Fore Up Realty’s land includes the highly visible construction project along Cold Spring Road near Wegman’s, which involves plans to build a Wawa, and continues for more than 300 acres along the mountain. Marzolino most recently signed an assignment of rents and leases as the manager of Fore Up in March, according to the document recorded with the Lackawanna County Recorder of Deeds on March 25.
Marzolino did not respond to a request for comment by press time Friday.
To the west of Fore Up’s property, including the land behind the former Kmart on Business Route 6, Mountainview DC Realty LLC owns 200-plus acres. Alfred Kriger Jr., who is Marzolino’s uncle based on Lackawanna County’s marriage license database, is the president of Mountainview. Kriger signed a right-of-way agreement with PPL as the president of Mountainview last year, according to the document recorded Oct. 4, 2024. He previously proposed in 2021 to build about 300 townhouses on that land, but that never materialized.
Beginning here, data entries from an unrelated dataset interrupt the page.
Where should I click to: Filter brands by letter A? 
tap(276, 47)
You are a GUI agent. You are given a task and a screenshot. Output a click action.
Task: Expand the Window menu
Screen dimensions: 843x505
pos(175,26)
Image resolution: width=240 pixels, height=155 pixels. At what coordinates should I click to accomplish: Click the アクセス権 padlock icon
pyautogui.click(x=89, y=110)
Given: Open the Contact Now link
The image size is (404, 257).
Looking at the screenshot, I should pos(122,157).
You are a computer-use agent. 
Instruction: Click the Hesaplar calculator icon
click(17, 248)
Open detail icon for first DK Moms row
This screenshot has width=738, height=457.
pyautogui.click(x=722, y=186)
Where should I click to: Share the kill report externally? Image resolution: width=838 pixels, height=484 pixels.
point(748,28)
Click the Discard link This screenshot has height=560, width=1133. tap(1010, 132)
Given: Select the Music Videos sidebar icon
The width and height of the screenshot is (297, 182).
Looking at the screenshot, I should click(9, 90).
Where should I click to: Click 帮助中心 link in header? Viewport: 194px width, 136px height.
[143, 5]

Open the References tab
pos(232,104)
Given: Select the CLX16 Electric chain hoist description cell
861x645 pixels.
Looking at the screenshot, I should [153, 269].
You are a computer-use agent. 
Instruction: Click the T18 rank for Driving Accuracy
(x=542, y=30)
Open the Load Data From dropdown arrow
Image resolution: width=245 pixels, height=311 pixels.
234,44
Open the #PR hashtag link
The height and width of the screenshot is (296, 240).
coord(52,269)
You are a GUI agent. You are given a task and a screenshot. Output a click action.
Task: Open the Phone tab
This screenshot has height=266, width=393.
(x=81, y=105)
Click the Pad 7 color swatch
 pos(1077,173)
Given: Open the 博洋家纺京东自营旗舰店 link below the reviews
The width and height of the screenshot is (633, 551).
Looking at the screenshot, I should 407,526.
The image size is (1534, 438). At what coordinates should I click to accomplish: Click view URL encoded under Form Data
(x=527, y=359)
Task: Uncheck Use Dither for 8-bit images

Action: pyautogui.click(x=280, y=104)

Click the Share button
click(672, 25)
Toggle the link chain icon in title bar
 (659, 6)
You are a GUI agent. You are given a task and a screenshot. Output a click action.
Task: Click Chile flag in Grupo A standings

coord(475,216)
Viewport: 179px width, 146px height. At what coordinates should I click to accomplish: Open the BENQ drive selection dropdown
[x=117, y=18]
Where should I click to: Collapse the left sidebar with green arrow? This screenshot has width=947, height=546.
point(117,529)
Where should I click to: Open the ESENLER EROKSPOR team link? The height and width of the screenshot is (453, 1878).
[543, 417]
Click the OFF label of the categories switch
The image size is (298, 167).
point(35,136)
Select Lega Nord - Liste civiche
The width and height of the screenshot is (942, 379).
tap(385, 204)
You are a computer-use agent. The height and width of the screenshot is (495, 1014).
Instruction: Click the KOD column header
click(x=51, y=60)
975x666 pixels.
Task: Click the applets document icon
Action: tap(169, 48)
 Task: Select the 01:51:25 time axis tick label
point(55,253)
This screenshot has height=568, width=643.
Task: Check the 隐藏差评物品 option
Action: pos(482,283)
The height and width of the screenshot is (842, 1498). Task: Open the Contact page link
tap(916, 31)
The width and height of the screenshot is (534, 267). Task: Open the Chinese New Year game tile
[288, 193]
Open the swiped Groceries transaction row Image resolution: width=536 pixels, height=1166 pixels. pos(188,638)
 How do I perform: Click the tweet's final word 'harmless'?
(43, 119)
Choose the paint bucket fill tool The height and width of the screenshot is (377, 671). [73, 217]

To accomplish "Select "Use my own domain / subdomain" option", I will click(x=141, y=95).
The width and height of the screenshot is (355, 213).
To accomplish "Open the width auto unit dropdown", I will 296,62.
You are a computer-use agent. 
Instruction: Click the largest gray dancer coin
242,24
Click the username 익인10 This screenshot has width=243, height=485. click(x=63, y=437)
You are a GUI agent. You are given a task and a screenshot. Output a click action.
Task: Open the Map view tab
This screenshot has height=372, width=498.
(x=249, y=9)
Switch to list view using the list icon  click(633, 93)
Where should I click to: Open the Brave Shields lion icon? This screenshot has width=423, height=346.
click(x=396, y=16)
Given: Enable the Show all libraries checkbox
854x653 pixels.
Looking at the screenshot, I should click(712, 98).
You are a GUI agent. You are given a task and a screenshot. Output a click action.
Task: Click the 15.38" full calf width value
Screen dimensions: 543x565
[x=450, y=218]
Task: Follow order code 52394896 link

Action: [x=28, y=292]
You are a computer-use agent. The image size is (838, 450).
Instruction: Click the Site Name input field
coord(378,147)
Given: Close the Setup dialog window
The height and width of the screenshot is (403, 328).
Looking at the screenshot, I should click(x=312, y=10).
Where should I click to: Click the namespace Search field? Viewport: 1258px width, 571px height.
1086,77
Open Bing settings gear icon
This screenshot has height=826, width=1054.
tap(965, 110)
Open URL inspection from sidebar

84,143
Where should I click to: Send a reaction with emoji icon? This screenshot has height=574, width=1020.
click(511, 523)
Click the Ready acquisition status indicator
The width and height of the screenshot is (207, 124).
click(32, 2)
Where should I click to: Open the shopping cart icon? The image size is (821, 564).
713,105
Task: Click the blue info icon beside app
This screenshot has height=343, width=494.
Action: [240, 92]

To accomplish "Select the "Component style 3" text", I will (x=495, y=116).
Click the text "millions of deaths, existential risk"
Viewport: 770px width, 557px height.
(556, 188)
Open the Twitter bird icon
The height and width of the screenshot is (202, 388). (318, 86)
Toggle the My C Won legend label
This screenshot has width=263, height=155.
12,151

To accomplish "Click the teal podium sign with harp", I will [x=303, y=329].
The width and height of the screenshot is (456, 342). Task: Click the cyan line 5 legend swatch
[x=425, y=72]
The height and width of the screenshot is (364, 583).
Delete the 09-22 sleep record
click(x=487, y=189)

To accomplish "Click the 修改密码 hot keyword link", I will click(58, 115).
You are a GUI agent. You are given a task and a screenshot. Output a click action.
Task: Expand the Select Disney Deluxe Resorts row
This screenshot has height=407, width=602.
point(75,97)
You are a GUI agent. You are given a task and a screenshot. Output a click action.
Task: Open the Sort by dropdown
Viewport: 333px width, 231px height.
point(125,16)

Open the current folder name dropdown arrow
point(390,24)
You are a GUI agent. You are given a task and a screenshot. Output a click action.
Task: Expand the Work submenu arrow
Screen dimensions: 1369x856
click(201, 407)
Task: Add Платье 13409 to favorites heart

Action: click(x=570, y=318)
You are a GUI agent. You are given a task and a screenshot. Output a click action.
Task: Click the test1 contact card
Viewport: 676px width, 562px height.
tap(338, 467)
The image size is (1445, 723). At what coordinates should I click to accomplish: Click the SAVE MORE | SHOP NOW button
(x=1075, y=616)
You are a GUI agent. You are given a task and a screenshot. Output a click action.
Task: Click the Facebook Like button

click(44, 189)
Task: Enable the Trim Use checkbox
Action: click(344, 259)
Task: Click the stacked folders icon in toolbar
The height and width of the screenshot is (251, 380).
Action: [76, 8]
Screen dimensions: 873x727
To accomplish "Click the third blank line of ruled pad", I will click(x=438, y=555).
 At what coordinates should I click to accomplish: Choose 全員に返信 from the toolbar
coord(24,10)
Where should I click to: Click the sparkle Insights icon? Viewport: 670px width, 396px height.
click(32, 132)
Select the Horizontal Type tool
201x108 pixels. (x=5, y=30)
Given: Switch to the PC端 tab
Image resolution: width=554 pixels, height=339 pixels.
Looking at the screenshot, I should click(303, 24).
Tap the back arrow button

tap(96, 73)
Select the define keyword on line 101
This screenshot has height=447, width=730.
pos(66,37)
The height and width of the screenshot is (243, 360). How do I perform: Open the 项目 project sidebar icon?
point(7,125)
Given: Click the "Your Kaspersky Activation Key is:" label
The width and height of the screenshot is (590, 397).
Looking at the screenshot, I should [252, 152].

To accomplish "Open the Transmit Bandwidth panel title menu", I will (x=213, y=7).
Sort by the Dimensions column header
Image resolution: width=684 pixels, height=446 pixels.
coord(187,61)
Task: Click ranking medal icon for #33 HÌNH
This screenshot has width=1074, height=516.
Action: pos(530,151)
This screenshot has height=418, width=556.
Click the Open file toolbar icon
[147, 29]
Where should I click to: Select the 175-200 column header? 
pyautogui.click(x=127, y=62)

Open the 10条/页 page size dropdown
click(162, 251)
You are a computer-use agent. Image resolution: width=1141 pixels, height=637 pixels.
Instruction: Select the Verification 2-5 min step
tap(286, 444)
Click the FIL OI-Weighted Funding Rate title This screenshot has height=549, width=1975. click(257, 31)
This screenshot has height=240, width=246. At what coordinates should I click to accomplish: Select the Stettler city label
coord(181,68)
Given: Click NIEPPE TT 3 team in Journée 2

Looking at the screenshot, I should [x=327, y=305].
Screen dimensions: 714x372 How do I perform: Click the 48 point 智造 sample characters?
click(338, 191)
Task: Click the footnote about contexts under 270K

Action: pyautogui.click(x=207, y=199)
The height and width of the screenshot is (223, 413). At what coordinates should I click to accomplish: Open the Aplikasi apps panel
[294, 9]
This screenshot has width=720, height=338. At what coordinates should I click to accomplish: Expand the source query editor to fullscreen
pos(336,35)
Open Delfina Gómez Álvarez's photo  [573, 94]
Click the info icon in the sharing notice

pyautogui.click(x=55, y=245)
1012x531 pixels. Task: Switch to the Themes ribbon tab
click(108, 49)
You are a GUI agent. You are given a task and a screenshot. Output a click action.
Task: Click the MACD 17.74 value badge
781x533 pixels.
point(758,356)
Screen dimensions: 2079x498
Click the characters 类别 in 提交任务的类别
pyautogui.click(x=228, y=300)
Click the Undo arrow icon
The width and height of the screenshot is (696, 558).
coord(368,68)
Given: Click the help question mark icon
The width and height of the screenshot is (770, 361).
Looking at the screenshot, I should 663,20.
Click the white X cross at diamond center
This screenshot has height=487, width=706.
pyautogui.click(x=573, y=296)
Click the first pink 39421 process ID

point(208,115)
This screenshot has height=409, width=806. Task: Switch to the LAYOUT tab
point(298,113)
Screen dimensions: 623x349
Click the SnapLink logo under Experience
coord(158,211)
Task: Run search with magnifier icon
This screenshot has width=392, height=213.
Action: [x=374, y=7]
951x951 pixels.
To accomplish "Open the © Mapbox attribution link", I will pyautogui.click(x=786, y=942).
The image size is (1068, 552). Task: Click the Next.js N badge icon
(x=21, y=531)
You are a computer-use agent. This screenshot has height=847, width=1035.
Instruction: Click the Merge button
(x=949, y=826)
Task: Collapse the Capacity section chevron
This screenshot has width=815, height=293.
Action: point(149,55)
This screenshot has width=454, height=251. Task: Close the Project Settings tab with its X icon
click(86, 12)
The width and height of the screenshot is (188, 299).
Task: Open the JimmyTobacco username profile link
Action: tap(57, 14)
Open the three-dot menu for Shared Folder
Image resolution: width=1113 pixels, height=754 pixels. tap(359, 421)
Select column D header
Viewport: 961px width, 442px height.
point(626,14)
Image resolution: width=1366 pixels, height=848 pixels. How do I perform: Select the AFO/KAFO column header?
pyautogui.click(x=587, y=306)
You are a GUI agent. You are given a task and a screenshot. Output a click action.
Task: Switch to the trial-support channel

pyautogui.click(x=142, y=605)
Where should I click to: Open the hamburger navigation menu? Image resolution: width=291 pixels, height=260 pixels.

The new data center proposals come as Dickson City works to amend its zoning to address fast-growing industry.
The borough began the zoning process Nov. 16 with a public notice in The Times-Tribune advertising a proposed zoning amendment to make data centers special exceptions in Dickson City’s light manufacturing zoning districts, which encompass Enterprise Street near Eagle Land and undeveloped land southeast of Railroad Street. Special exceptions require developers to testify at a public hearing in front of the Dickson City Zoning Hearing Board while adhering to criteria established in the legislation, according to a draft of the ordinance.
The ordinance would not allow data centers where Dickson City Development wants to build them, and in a phone interview Thursday, Forconi referenced a legal precedent that could apply the new zoning standards to the proposals because the borough had already begun the zoning amendment process when it received the plans.
Borough council initially held a public hearing Tuesday on the proposed ordinance and will hold a second hearing Jan. 20 at 5:30 p.m. at the Borough Building, 901 Enterprise St., Dickson City, according to a public notice published Thursday in The Times-Tribune.